その様子を見ていたしょうちゃんがぼくの方を見ると急にニコニコしだした。
「誰にでも優しい、ねえ……。 らしいぞ? どうなんだ、当の久々利さんに目の敵にされてる空さん?」
「ニヤニヤしながら話振らないでくれるかな?……ていうか何でそのこと知ってるの!?」
「結構話題になってるからなぁ、あの件は」
「う、嘘でしょ……?」
ほんとに……?ていうかしょうちゃんめ!他人事だと思って楽しそうにしてっ!!あの時ぼくがどんな気持ちでいたかーー
◇
「あの、よければ半分持ちましょうか?」
ぼくと久々利さんの出会いは教材を運んでいる久々利さんにぼくが声をかけたことから始まった。
「えっと……」
「あ、急にびっくりしますよね!大変そうに見えたので手伝えればって思ったんですけど……」
「そう、だったんだ。うん、それじゃ半分お願いしていい?」
「ーー!はい!」
久々利さんが持っている束から半分を貰って一緒に歩き出す。
「手伝ってくれてありがとう、私は久々利綺花って言います。よろしくね」
「C組の花枝空です。こちらこそよろしくお願いします!」
「……え!隣のクラスだったの?」
「はい、久々利さんはB組ですか?」
「敬語じゃなくても良いよ、そうそうB組。あ〜……まさか別のクラスの人に手伝わせちゃうなんて……」
「気にしないでくださ、じゃなくて良いよ。ぼくから声をかけたんだし」
「そう言ってくれると助かるわ、ありがとね?」
「いえいえ」
入学式の不機嫌そうな時と違って笑うとこんな感じなんだ、ちょっと躊躇ったけど声をかけて良かったな。
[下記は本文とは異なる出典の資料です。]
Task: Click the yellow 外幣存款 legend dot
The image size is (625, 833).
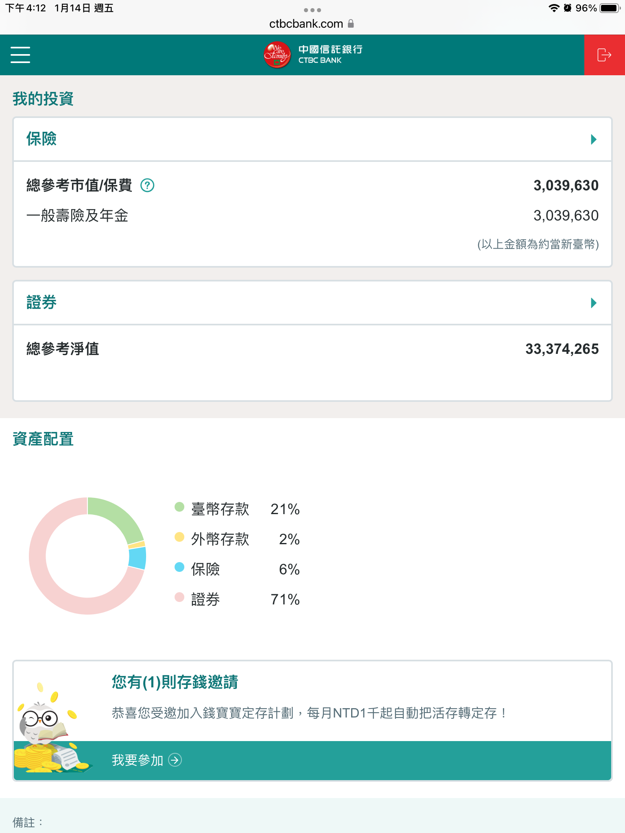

それにあの時は立て続けに告白されていたから、それで疲れていたのかもしれないしーー。
なんて事を思いながら談笑していると、角から走って来た女子生徒が気づかないまま久々利さん目掛けて突進しそうになるーー。
「ーー危ないっ!!」
「え?きゃあああ!!」
久々利さんを通路の端に寄せて危うく衝突は回避したけど、代わりに女子生徒がぼくの背中に突っ込む形になり、そのまま窓側の方へと体勢を崩してしまう。
「す、すいません!大丈夫ですか!?」
「いてて……ええ、大丈夫よ。そちらに怪我がなくてよか……!?」
いたたたた……とっさに手を出して支えられたから良かったけど、あのままだと頭打ってたかもーーん?
ーー何だろう、このふにふにした感触。
おおよそのぼくの人生の中で感じたことのないものだけど……
て!何で久々利さんの顔が目の前に!? え、しかもすごく真っ赤になっててーーそれに何でそんなに下を凝視してるんだろ?
ーーん、ていうかこの感触ってもしかしてーー!!
「ーーーーっっ!!!」
ぼくがそれを認識するのと、久々利さんの右手が振り上げられるのはほぼ同時だったと思う。